Tu peux cumuler une activité d'artiste salarié avec, par exemple, une activité de cours de magie en AE ou micro-entreprise : ça, c'est possible.

Par ailleurs, le fait d'être intermittent ou non n'a rien à voir. L'IDS est de toute façon obligatoirement un salarié pour pouvoir bénéficier des avantages liés à ce régime. Mais celui qui exerce en dehors de l'intermittence est lui aussi salarié, engagé avec un contrat d'engagement vis-à-vis d'un employeur-organisateur.

Pour terminer, je cite la phrase inscrite noir sur blanc par l'URSSAF dans ce courrier de 2013 : « L'exercice d'une activité d'artiste du spectacle vivant n'est pas éligible à ce régime. ».

Modifié par Thomas
Publié le

Effectivement, Teddy quand on est artiste du spectacle vivant (c'est à dire Intermittent) on ne peut pas cumuler une activité d'artiste et une micro-entreprise pour la même activité, mais là on parle d'un artiste indépendant.

Quand on est indépendant on ne signe pas un contrat employeur organisateur,; c'est une erreur. Il faut signer un contrat de prestation artistique ou de co-réalisation. L'organisateur n'est pas employeur. Le micro-entrepreneur est titulaire du récépissé d'entrepreneur et est donc producteur.

Pourrait on avoir ce courrier de 2013 de l'URRSAF pour info et nourrir ce débat?

 

Luc

Publié le (modifié)

Pas du tout ! Un artiste qui n'est pas intermittent n'est pas un artiste indépendant, c'est un artiste salarié ! Tu ne comprends donc pas qu'un artiste du spectacle vivant n'est pas forcément intermittent ?

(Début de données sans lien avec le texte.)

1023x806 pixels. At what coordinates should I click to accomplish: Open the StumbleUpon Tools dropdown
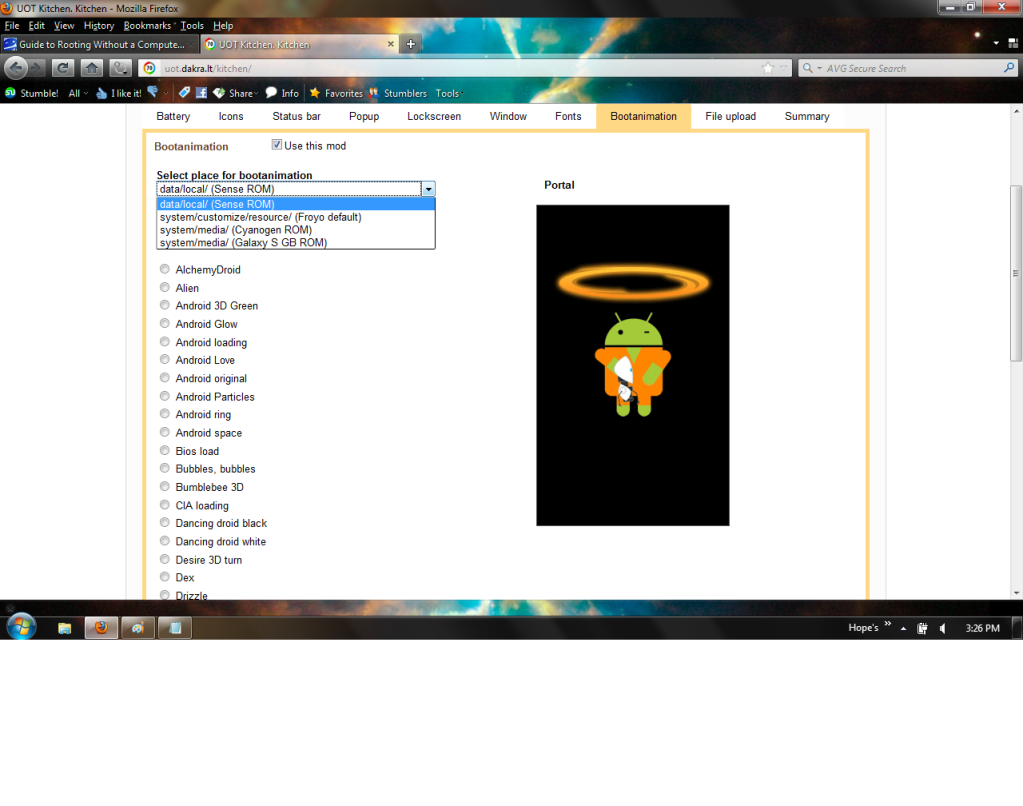tap(448, 93)
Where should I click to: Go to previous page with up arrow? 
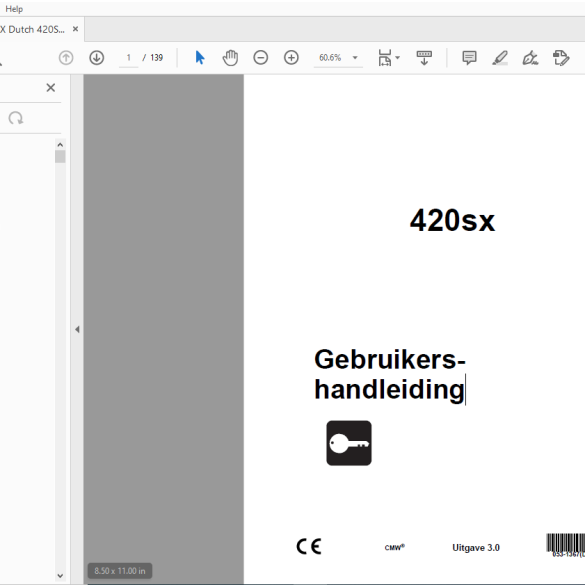pos(66,58)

Bien sûr que si ! Quand on est un artiste non-intermittent, on signe des contrats d'engagement. Le contrat de prestation artistique n'est pas légal, et le contrat de coréalisation ou de cession est réservé aux entrepreneurs ou producteurs déclarés comme tels.

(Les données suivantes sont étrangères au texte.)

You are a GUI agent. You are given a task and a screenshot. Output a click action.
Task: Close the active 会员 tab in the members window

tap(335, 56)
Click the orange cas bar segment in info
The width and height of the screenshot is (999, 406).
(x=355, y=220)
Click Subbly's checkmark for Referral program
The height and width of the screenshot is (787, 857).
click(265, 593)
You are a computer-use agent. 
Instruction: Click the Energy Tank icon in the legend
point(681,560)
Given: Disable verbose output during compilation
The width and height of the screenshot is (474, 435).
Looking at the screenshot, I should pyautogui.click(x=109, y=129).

Maintenant, effectivement, tu peux être entrepreneur ou producteur de spectacles. Dans ce cas : RC, SIRET ou SIREN, licence d'entrepreneur de spectacle, éventuellement règlement de TVA, administratif totalement à ta charge, etc. Une grosse usine à gaz que les artistes qui font cette activité occasionnellement, en complément d'une autre activité, ne sont pas prêts à gérer, car c'est beaucoup trop compliqué et contraignant.